The issue of tax evasion, as I see it, is an issue of context and hierarchy of values. Without establishing these, it doesn't do much good to declare either that tax evasion is rational or irrational. Basically, it's a tactical decision that is analogous to getting mugged. Consider the situation in which a mugger has a gun to your head and demands your wallet. What should you do? We've heard two answers:

1) To give the mugger your wallet is to sanction his evil, therefore it is irrational and you should refuse and accept the consequences.

2) To accept the consequences is to put your life in danger, therefore it is irrational and you should immediately and unconditionally comply.

Both of those answers are wrong, because both lack any context or consideration of hierarchy. Context involves all the facts: does the mugger have a gun, or is he wielding a stick, and am I unable to defend myself or do I have a black belt or a gun of my own, and do I have reasonable confidence in defending myself (or can I run away)? Hierarchy of values involves what I'm trying to achieve: is my wallet worth more than my well-being, is this an isolated threat or a recurring one -- what action is actually in my life-serving long term interest?

Depending on the answers to these questions, the *rational* action is different. If you can kick the mugger's ass, you should. If you he's crazy and will kill you, you shouldn't. In every case, the facts involved determine what the right, i.e. life-serving, choice is.

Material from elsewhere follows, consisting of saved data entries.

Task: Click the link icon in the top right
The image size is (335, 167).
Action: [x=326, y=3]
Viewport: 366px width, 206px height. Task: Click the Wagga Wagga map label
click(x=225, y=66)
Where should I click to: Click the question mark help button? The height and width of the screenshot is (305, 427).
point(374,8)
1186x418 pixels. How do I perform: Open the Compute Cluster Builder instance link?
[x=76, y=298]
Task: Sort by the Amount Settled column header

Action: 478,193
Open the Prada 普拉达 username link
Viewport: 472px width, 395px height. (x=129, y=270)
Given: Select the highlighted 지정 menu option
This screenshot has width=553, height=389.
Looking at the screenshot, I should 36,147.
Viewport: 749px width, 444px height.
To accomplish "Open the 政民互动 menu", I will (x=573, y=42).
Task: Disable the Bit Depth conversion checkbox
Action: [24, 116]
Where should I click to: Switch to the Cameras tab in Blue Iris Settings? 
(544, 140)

Given this, I see tax evasion as a tactical issue. If you think (based on very careful consideration of the facts) that evading taxation is life-serving in the long term, you should do it. If you don't, you shouldn't. It is certainly our right to keep our money -- the only issue is whether keeping the chunk the government is extorting is worth putting everything on the line, or whether it's a better strategy to "live to fight another day." I myself think the latter, but that's due to my context. For others, it may not be so.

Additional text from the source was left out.